While the legal deadline has passed, Secretary of State Bruce McPherson has tried to assure county officials and voters that California will resolve its Help America Vote Act issues by the June primary, the first statewide election with federal races.
But McPherson has not certified any new accessible voting machines since August, making some registrars nervous and others downright angry.
But registrars like Haas are torn. They say they respect McPherson's need to put controversial equipment through a battery of tests. But they also face the practical need of having to run an election in a matter of months.
"It's a squeeze," said Haas, who is preparing for a special election to replace U.S. Rep.
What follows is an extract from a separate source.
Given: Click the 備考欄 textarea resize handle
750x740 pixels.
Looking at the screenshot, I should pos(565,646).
Randy "Duke" Cunningham, who resigned in November after he was convicted of accepting bribes from defense contractors. "Registrars and county clerks are in a squeeze because we're going to be held accountable for an election. We're dying for the tools."
California has certified only one accessible voting machine for the June primary - the AutoMARK made by Omaha, Neb.-based Election Systems & Software. At least a dozen California counties are expected to use the system, including Sacramento, said ES&S spokesman Ken Fields.
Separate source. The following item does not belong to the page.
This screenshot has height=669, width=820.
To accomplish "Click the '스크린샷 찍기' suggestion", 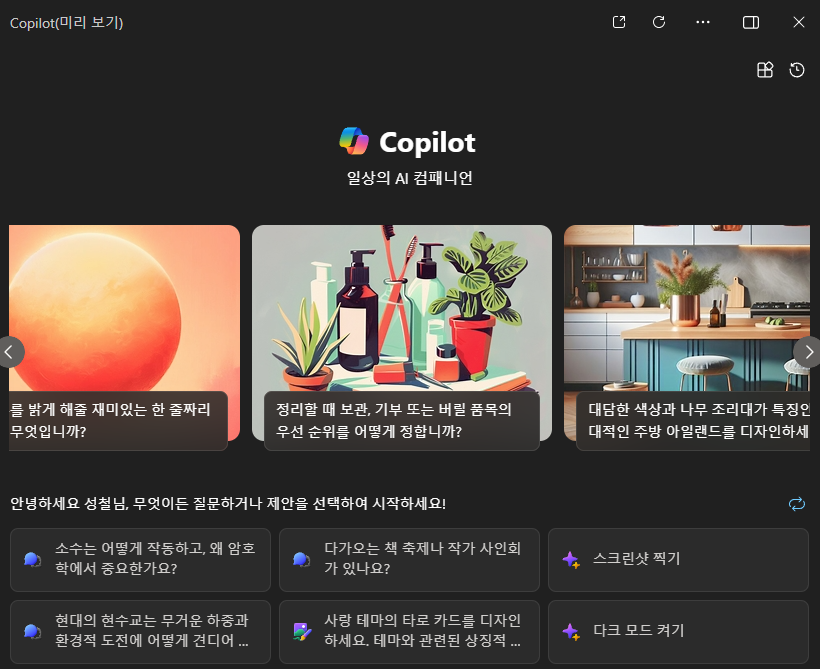I will tap(678, 559).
The Associated Press reported last week that McPherson's office threatened in November to decertify ES&S because of potential flaws, but Kerns said the company has since resolved the state's concerns.
A second accessible machine, made by Oakland-based Sequoia Voting Systems, has been certified for use in California's general elections but not its primaries due to a problem in reporting crossover selections by independent voters.
Sequoia has created software to correct the problem, but it is awaiting approval from federal officials before it tries to obtain California certification. Spokeswoman Michelle Shafer said she expects the state's 15 counties with Sequoia equipment to be able to use it by the June election.
The remaining counties in California have yet to select their equipment or have chosen another company. At least 17 counties have purchased or plan to use equipment from Diebold Elections Systems of Allen, Texas.
Kim Alexander, president of the California Voter Foundation, praised McPherson for delaying certification, because she said he has uncovered serious concerns with Diebold.
California is not alone in missing the Help America Vote Act accessibility deadline. Some 21 states will be out of compliance, according to Dan Seligson, editor of Electionline.org, a nonpartisan organization tracking election reform.